A sketch of him at the Twelfth Zionist Congress in 1921, written for the New York Yidishes Tageblat by Y. Wartsman, called him the eternal plan-maker, always certain that his own scheme was the only remedy for Jewish troubles and always arriving loaded with statistics. Wartsman wrote that the congress stayed cold to his projects, that he did better one to one with his pockets full of drawings and that he would never grow tired of congresses.

By 1930 he had withdrawn from political life, though a tribute that year recorded that his attachment to Palestine was undimmed despite many personal disappointments and that he was liked for his ready wit and an obstinate critical streak.

Trietsch was largely forgotten after his death.
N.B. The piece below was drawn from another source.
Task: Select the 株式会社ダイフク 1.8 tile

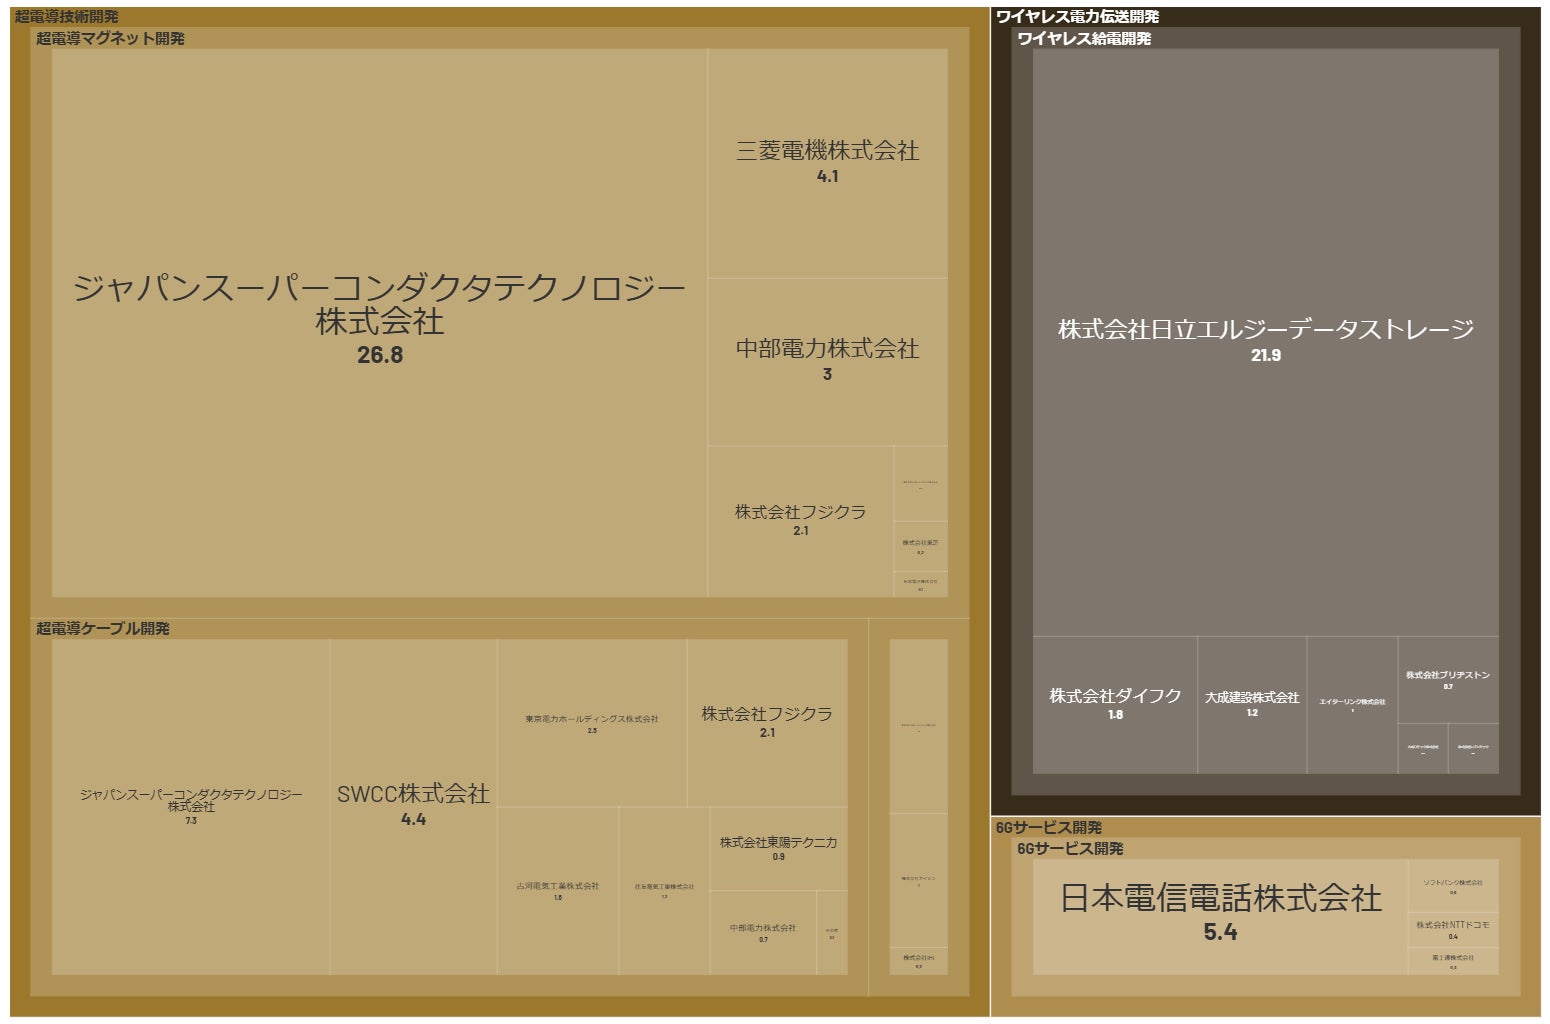Action: point(1115,704)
He is absent from Gerhard Holdheim's Zionistisches Handbuch of 1923, is passed over by Arthur Ruppin and is mentioned only in passing in Richard Lichtheim's history of German Zionism of 1954. Writing in 1947, the Tel Aviv daily HaMashkif called him one of the interesting and forgotten figures in the history of Zionism and said his death had left no impression on Jewish and Zionist public life, although much of what he had urged about settlement, urban as well as agricultural, had only lately been put into practice.

In her 2022 study, the first devoted to him, Gebhard describes him as "an important forerunner", driven by a "tireless urge to create" and a "utopian, often combative wealth of ideas", whose practical results nonetheless remained limited.

She finds that he lacked entrepreneurial talent and a feel for strategic alliances and that several of his partners considered him unreliable. The Jewish satirical paper Schlemiel had made a similar remark just after the First World War, writing that his ideas sometimes had a success but that he himself never did.

== Selected works ==
- Palästina-Handbuch. Berlin: Orient-Verlag, 1907 (five editions to 1922; first published in Hebrew, and also in English and Lithuanian).
- Bilder aus Palästina. Berlin, 1911.
- Cypern. Eine Darstellung seiner Landesverhältnisse, besonders in politischer und wirtschaftlicher Beziehung. 1911.
- Deutschland und der Islam. Eine weltpolitische Studie. 1912.
- Die Juden der Türkei. Leipzig: Veit, 1915.
- Jüdische Emigration und Kolonisation. Berlin: Süsserott, 1917.
- Der große Plan zum Aufbau Palästinas. 1919.
- Atlas der jüdischen Welt. Berlin, 1926.
- Die Fassungskraft Palästinas. Berlin: Orient-Verlag, 1926.